Most importantly, as a teenager, my social circle was a group of athletes who, like me, were heavy drinkers. I could drink more than any of them, and alcohol made me feel great. My normal social anxieties were complicated by being sexually abused as a child, and when I was drinking, I felt less shy and awkward around girls.

Today, I would give anything to be able to go back in time and have a heart-to-heart talk with my teenage self. I would explain that, for him, the euphoria caused by alcohol was fool’s gold. All the good things in life that he craved—love, meaning, self-confidence, loyal friends, adventure—could be found elsewhere.

“The price of heavy drinking is going to be too high,” I would counsel him. “If you stay on this road, you’ll lose your better self and become the very thing you fear.”
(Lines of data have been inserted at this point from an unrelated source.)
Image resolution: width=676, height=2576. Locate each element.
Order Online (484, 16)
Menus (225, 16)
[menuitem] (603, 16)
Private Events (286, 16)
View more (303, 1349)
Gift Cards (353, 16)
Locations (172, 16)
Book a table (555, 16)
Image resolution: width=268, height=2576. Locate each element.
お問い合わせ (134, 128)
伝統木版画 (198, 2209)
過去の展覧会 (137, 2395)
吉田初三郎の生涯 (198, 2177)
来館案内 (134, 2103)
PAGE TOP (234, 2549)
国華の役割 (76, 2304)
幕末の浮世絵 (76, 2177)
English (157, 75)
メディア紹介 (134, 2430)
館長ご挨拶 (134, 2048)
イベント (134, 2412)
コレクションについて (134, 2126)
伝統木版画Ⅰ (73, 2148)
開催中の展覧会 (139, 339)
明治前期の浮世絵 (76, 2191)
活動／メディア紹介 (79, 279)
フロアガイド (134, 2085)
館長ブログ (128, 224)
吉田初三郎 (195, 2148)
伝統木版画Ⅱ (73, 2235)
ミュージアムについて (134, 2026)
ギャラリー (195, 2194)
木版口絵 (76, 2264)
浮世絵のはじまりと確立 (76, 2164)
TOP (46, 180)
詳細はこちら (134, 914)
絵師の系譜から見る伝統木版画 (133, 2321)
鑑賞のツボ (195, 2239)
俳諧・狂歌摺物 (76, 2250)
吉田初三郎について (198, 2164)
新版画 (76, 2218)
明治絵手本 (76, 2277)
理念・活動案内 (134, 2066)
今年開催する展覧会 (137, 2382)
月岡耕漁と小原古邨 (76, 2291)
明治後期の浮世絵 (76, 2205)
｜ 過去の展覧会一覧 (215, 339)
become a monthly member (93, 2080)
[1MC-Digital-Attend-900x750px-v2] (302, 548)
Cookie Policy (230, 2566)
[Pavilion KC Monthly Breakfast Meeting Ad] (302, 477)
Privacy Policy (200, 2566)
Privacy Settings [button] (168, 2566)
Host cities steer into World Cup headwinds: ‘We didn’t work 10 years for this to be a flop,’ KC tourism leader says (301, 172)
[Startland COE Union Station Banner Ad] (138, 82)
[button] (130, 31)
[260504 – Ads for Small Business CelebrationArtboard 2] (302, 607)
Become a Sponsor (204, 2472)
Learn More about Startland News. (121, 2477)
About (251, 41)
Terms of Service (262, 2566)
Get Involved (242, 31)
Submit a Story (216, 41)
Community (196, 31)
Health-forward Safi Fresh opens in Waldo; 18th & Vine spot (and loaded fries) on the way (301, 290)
But there was no such conversation, not with myself nor with any concerned adult. The binge drinking I began in high school became a lifestyle in college and opened the door for a second addiction. Long after my father found a program of recovery and was trying to become the father I always needed, I was losing my own life to an uncontrollable craving for alcohol and cocaine.

A few years ago, a family of heavy drinkers was celebrating a birthday in the restaurant where I worked. The parents and grandparents were joking with a young boy of five or six: “Do you want a Jack and Coke like your daddy?” The boy beamed, happy to be the center of attention. I imagined he wanted to grow up to be just like his father. And I couldn’t help but hope that he never would.